Laurel Jessop, a student at Sumner High School, contributed to this article.
The Pacing Parson is at it again, and this time he’s walking all over the Plateau and Valley area.
Auburn resident Don Stevenson, 80, is walking 1,000 miles for pulmonary hypertension and will be trekking through Bonney Lake and Sumner in February and March.
To walk the 1,000 miles in 10 weeks, Stevenson will have to walk “a lazy” 20 to 30 miles a day, Monday through Friday, he said.
“This particular walk I am dedicating to all people who have this problem,” Stevenson explained. “That’s why I’m carrying oxygen and have a nasal canula… I carry that with me with the walker. I’m doing that the whole thousand miles.”
Pulmonary hypertension is when high blood pressure around the lungs and heart make it hard for a person to breathe.
In 2010, Washington had one of the highest rates of death by pulmonary hypertension in the country, affecting between 600 and 800 people, according to the CDC.
This isn’t the first time Stevenson has walked to raise money and awareness for the disease; he recently completed a 3,000 mile journey from Washington to the District of Colombia.
Stevenson dedicated the five month journey to Washington, D.C. to two of the senior members of the church he pastors at in Bonney Lake and a young boy who, because he had pulmonary hypertension, had a successful double lung and heart transplant.
The walk to D.C. took him east to Michigan and then south to Ohio, through West Virginia, Pennsylvania, Virginia, Maryland, back to Virginia and then ending in the country’s capitol.
On the walk, Stevenson met hundreds of people who helped him along the way by donating supplies and giving him room and board.
“People were good. I found out America is not the 6 o-clock news,” Stevenson said. “It’s better than that. You really meet good people.”
The Pacing Parson has been walking to raise awareness for various diseases and causes since 1998, and has walked more than 50,000 miles since.
He started walking after he retired in 1994, using that time to write some books.
But he soon felt the need to stretch his legs, and after a couple of months, decided to walk across the country.
“But I told my wife, I said, ‘but I don’t want to do it for myself,’” he said. “’If I do it for myself, I won’t make it out of the county.’ Her father died of Alzheimer’s, so I walked for Alzheimer’s and dedicated the walk to her father – that’s how I got my first start.”
His list of achievements include walking from Mexico to Anchorage, Ala. (4,500 miles) climbing to the 12,300 foot level of Mount Rainier and walking more than 100 miles blindfolded across the Cascade Mountains.
The stroller’s schedule
Stevenson plans to make his way through the Bonney Lake and Sumner area every Tuesday from February 2 to March 8.

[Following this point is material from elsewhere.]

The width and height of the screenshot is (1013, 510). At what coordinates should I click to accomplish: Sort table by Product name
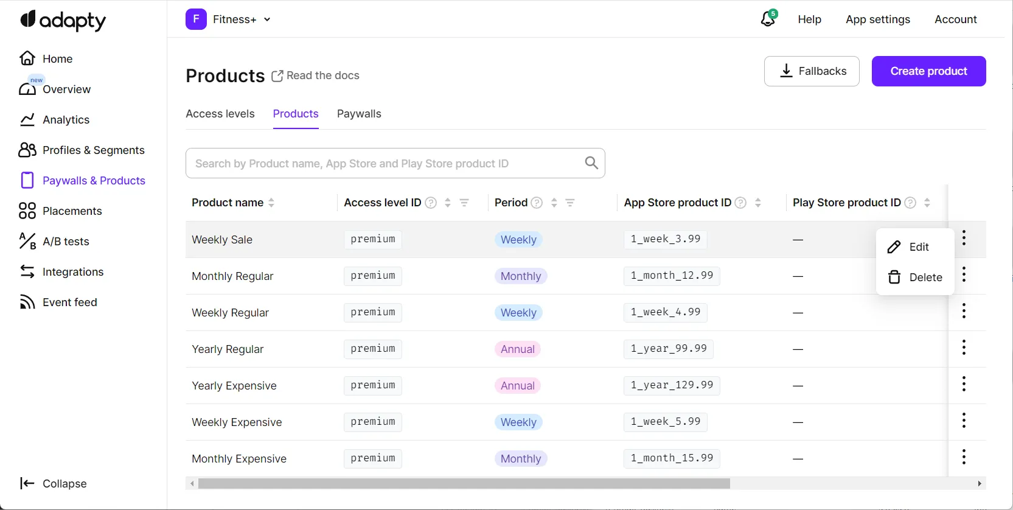point(271,203)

He will also be in the Sumner, Puyallup and Graham area on March 9 and 11.
On Saturdays, he walks around the food court at the Auburn Outlet Collection (also known as the old Super Mall) from 9 to 10 a.m.
“People who have pulmonary hypertension, they can walk with me in the mall so they’re out of the weather,” Stevenson said. “And if they get too tired, I’ll wheel them on my walker.”